Japanese prints

While all of Monet’s artworks at Giverny have been moved to Musée Marmottan Monet, fans of art will be happy to know they can still see the artist’s collection of Japanese prints.

Claude Monet’s collection features 46 prints by Kitagawa Utamaro (1753-1806), 23 by Katsushika Hokusai (1760-1849) and 48 by Utagawa Hiroshige (1797-1858), totalling 117 of the 211 on display, with another 32 in storage.

Monet’s passion for Japan led him to unexpectedly introduce various Japanese touches within the utterly unique world he created at Giverny. The features he borrowed from the Japanese art of gardens can be seen in the layout of the pond, which he transformed into a stunning ‘water garden’ (vegetation elements, water lily flowers, etc.). And the bridge spanning this expanse of floral water is reminiscent of the Japanese bridges often depicted in Japanese prints. This illustrates how much the artist shared the vision of ukiyo-e great masters and how familiar he was with their ‘floating world’.

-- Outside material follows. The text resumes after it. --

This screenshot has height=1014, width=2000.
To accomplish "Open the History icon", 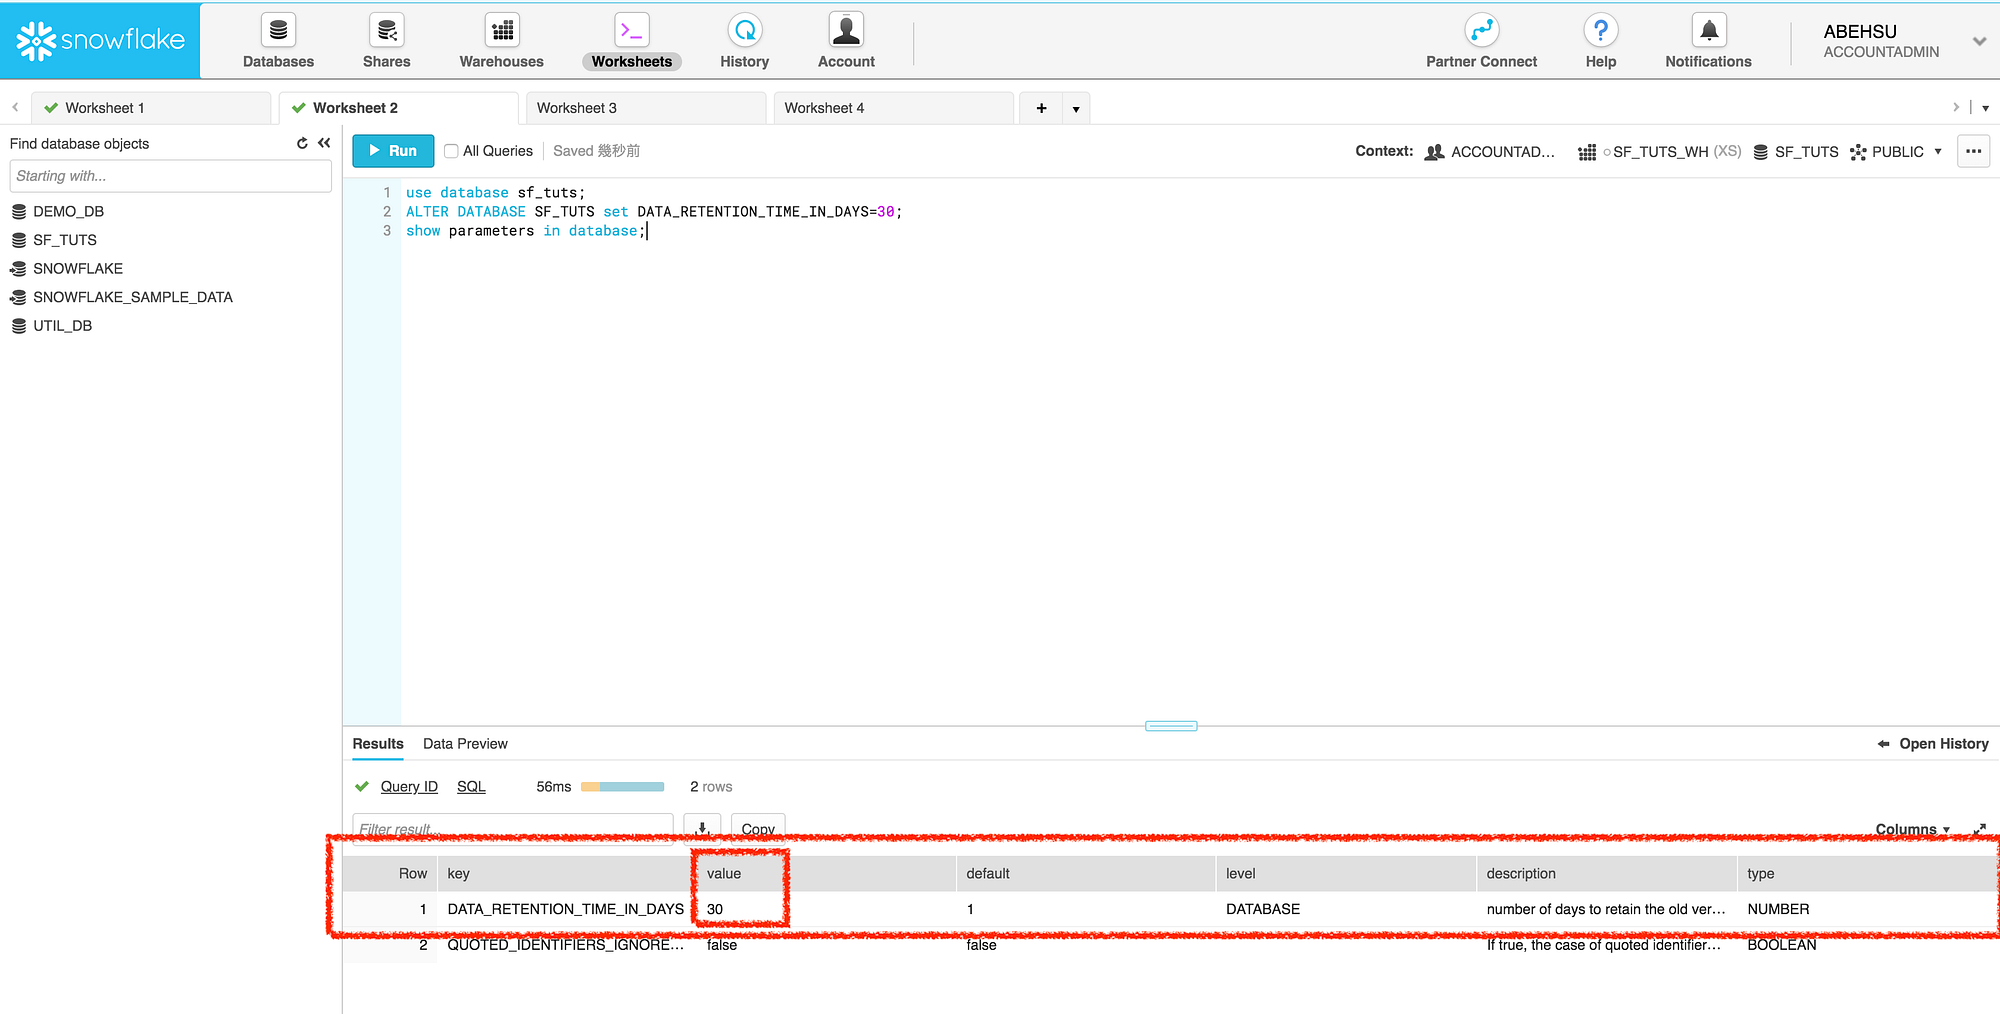I will point(745,30).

Monet studied those Japanese prints intensely – in as much detail as the feminine faces carved by Utamaro – and he loved them so much he built an amazing collection and displayed them on the walls of his Giverny home. He chose to live surrounded by the outstanding creations of Hokusai, Hiroshige, Utamaro and others. Whether in his garden or in his house, Monet was ‘living in Japan’ in Normandy! While the painter of ‘Impression, Sunrise’ never lived in the Land of the Rising Sun, he happily hosted and became friends with visiting Japanese buyers and collectors. This led to letters being written and prints posted to further grow his lovingly-built collection displayed at Giverny for the enjoyment of his guests.